In Response To: ODST is bittersweet, for me (Jordan117)
Wow so Bungie retconned something from Halo 2- thats nothing new :P
Seriously though I agree, it does seem a shame that all that effort was made to create a plausible future Mombasa, and that appears to have gone to waste, some very points made :)
For me it bittersweet because on the one hand, it does look likes its going to be pretty damn good, but on the other: I really want to play as the Arbiter again :( An expansion set would have been a good opportunity to do show the alternative perspective and bridge gaps between 2 and 3, but I guess it was not meant to be
(oh sorry for piggybacking that purely opinion based thoughts on the back of a well researched point, but the thread was more or less about what I wanted to say anyway :P)

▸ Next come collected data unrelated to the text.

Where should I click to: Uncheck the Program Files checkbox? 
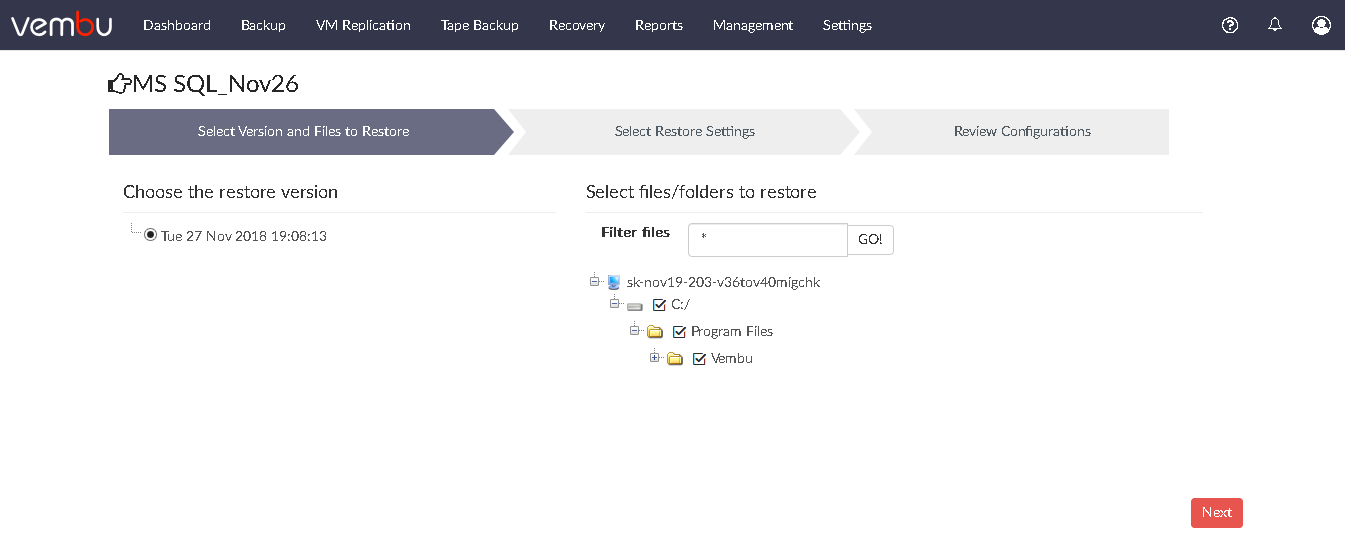click(x=679, y=332)
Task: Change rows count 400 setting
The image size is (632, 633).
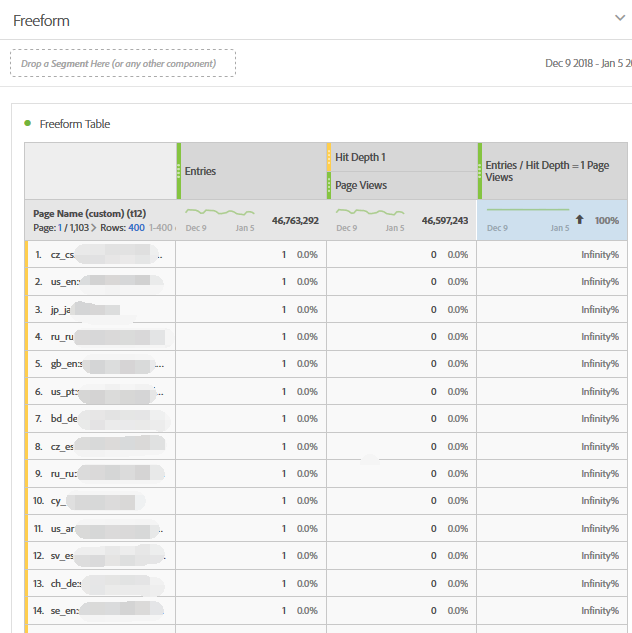Action: (x=136, y=228)
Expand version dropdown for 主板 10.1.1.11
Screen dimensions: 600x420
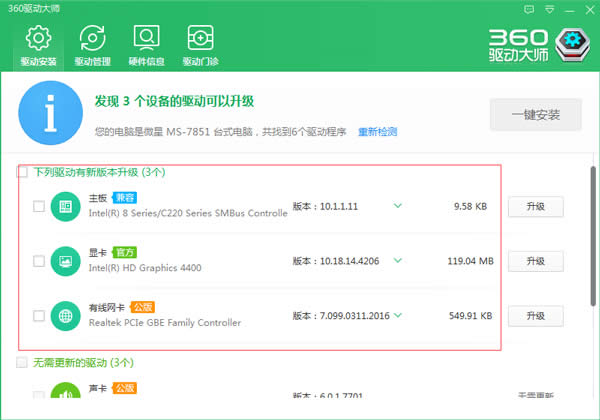tap(397, 206)
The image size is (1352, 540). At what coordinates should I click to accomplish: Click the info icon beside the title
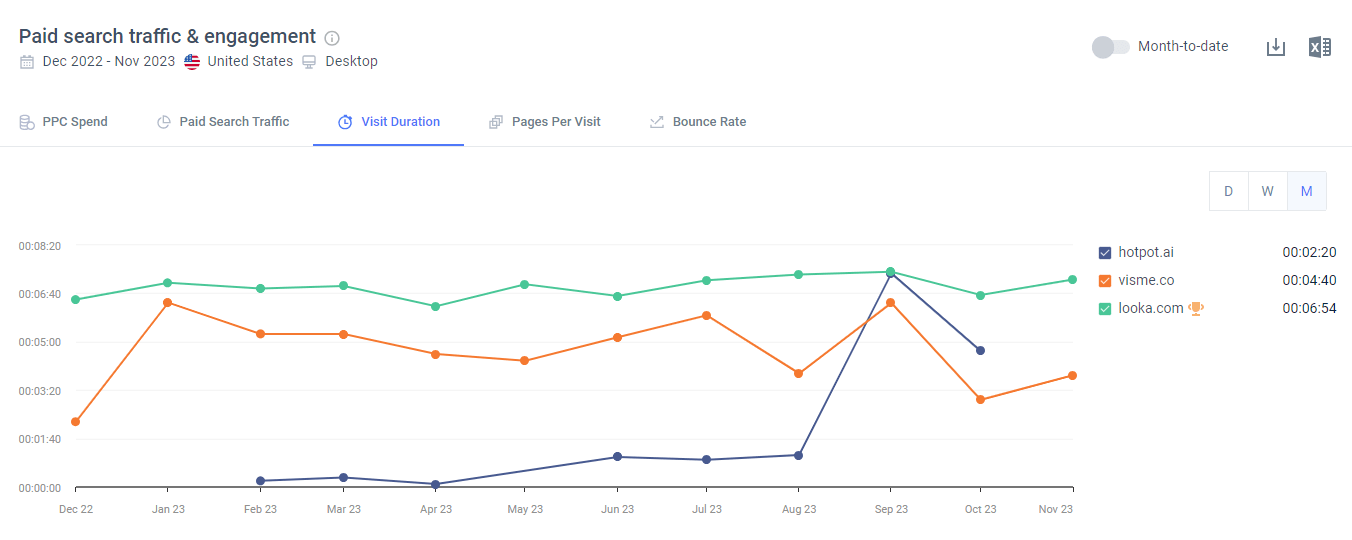tap(332, 38)
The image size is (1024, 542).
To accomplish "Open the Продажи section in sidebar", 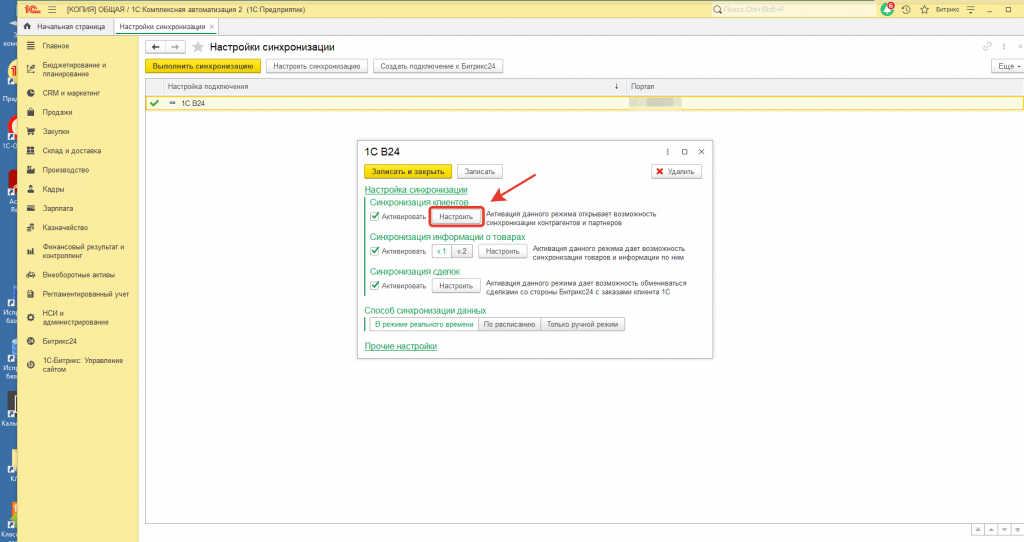I will pos(57,112).
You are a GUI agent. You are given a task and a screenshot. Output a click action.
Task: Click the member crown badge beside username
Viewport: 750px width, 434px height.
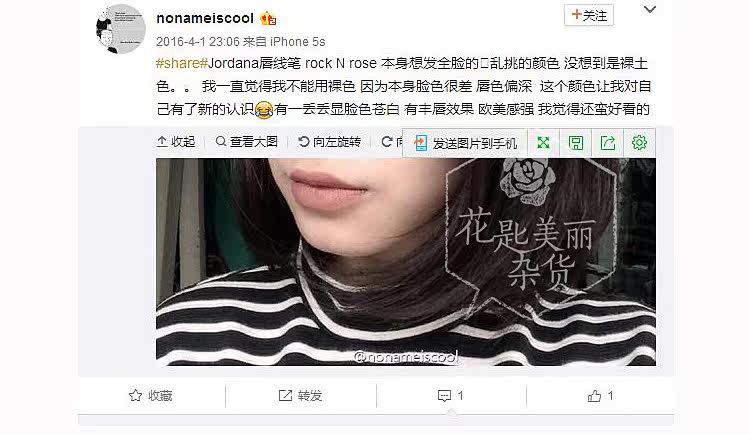coord(268,19)
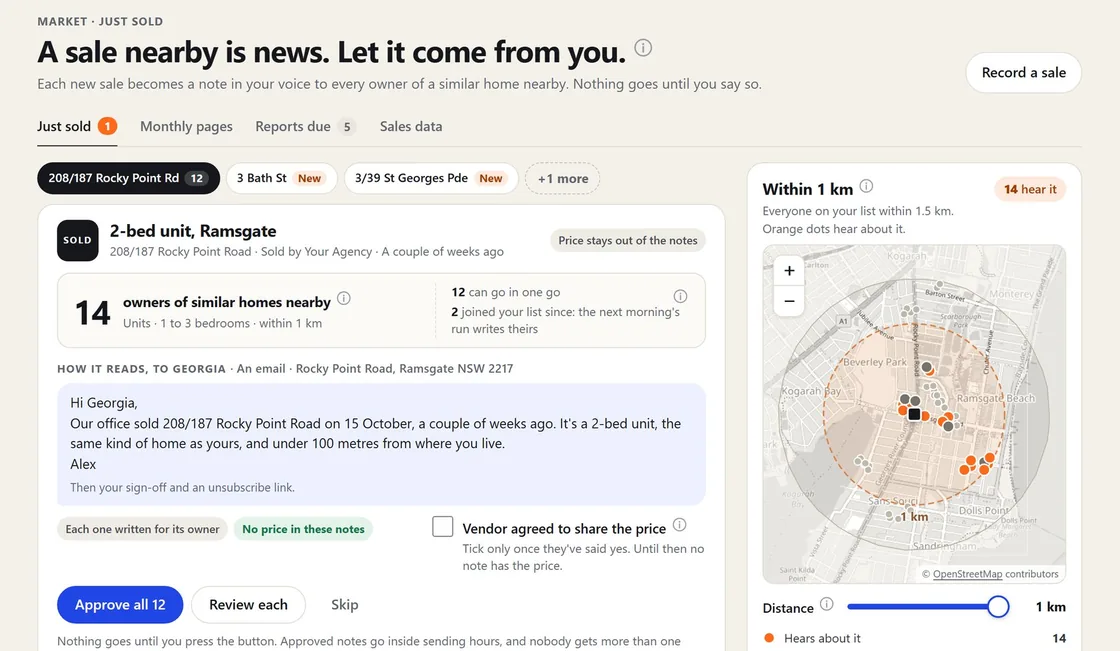Viewport: 1120px width, 651px height.
Task: Click the black sold property marker on map
Action: click(914, 414)
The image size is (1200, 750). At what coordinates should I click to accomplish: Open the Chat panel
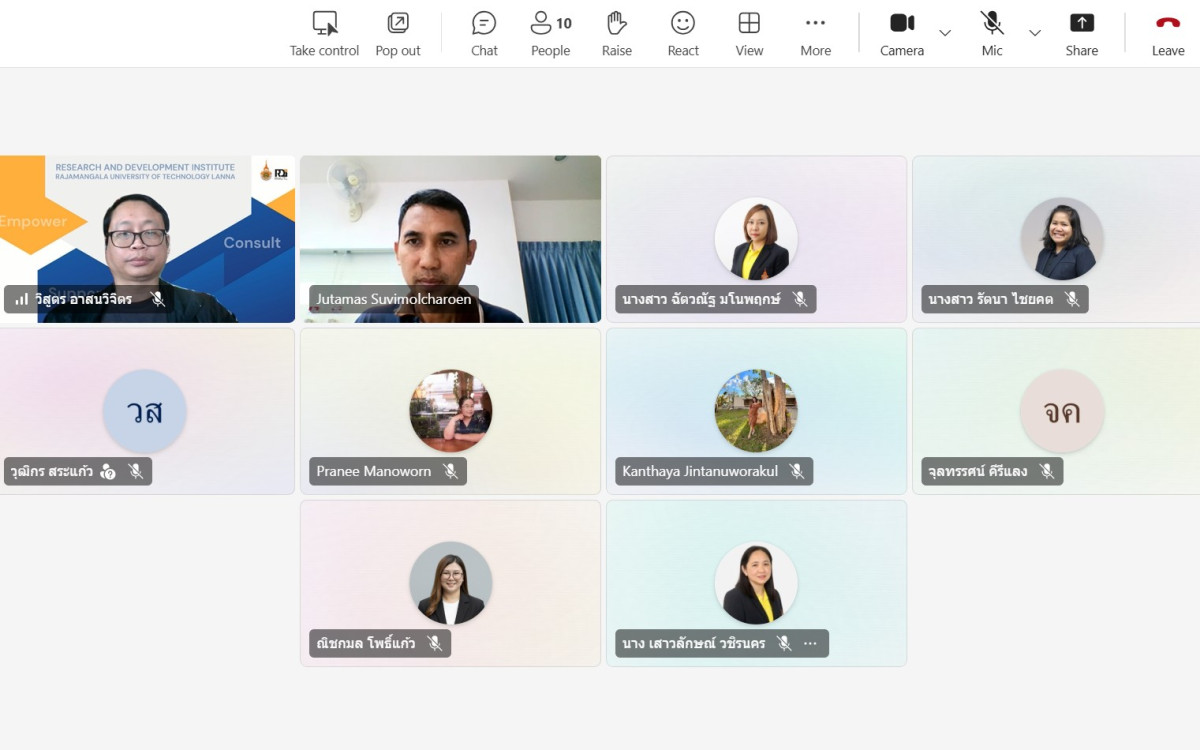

: For me, the coolest part of the Halo canon has always been New Mombasa. One
: of the earliest memories I have of the series is watching the Halo 2 E3
: trailer for the first time and seeing the metal hive of Earth City rising
: out of the smog, with the title card: NEW MOMBASA, EAST AFRICAN
: PROTECTORATE
: That image, before anything else, was what convinced me that Bungie were
: serious worldbuilders. Any other game company would have stuck their
: shooter in a generic scifi metropolis or some overused futuristic locale
: like Neo York or MegaTokyo. But to set it in an obscure African city? And
: to make that city an immense arcology? It was original and interesting,
: and got me hooked.
: I loved the way that Bungie fleshed out the city over the next two games. The
: exotic retro-futurism of Old Mombasa. The industrial yet cosmopolitan feel
: of New Mombasa. The skylines full of distinctive architecture. The space
: elevator. The Swahili PA guy. The East African Protectorate flags. The
: accurate (but subtly altered) street map in Terminal.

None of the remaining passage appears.